**Activity:** Copy all lines holding the word "agent" from the entries.

[Data records]
··········

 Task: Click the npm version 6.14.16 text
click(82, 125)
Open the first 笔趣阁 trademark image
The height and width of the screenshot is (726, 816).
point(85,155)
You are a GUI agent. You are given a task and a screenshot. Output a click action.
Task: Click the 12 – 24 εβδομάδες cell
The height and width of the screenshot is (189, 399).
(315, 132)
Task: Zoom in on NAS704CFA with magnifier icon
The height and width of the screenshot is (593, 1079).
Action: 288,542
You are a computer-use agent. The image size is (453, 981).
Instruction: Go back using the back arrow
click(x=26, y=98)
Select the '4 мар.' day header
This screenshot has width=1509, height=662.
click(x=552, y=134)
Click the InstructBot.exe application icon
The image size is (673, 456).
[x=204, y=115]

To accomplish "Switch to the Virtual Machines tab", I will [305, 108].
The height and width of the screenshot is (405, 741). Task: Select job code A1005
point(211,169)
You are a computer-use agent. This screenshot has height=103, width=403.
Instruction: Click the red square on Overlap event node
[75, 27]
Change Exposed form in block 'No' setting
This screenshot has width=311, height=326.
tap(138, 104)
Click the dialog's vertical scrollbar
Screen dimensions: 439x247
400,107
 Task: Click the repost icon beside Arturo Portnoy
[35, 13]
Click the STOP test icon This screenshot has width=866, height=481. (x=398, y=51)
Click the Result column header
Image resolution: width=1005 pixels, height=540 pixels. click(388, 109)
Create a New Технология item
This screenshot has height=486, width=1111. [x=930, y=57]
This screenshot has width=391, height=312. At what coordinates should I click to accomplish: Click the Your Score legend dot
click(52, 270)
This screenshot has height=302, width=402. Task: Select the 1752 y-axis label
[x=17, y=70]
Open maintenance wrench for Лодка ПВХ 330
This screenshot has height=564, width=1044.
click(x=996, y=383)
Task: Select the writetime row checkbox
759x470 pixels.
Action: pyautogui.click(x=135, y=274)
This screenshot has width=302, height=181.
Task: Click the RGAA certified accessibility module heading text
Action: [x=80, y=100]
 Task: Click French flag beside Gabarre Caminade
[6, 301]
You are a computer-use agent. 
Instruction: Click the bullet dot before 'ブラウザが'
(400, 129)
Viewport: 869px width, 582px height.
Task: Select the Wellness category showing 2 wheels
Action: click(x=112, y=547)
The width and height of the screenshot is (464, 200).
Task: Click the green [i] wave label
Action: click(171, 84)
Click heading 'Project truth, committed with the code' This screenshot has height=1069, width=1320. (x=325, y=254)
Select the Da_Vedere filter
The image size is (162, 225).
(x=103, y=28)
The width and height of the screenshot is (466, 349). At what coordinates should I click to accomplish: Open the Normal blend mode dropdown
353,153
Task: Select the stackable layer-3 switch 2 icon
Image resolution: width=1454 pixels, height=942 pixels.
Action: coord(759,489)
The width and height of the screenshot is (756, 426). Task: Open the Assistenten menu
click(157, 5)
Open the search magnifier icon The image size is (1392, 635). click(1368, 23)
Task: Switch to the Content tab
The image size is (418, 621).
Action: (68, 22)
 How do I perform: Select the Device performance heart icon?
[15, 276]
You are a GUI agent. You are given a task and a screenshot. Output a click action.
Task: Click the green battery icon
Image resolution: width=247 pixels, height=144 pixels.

··········

**Exercise answer:**
You are a GUI agent. You are given a task and a screenshot. Output a click action.
You are a computer-use agent. The image size is (453, 981).
You are a computer-use agent. This screenshot has height=103, width=403.
You are a computer-use agent. 
You are a GUI agent. You are given a task and a screenshot. Output a click action.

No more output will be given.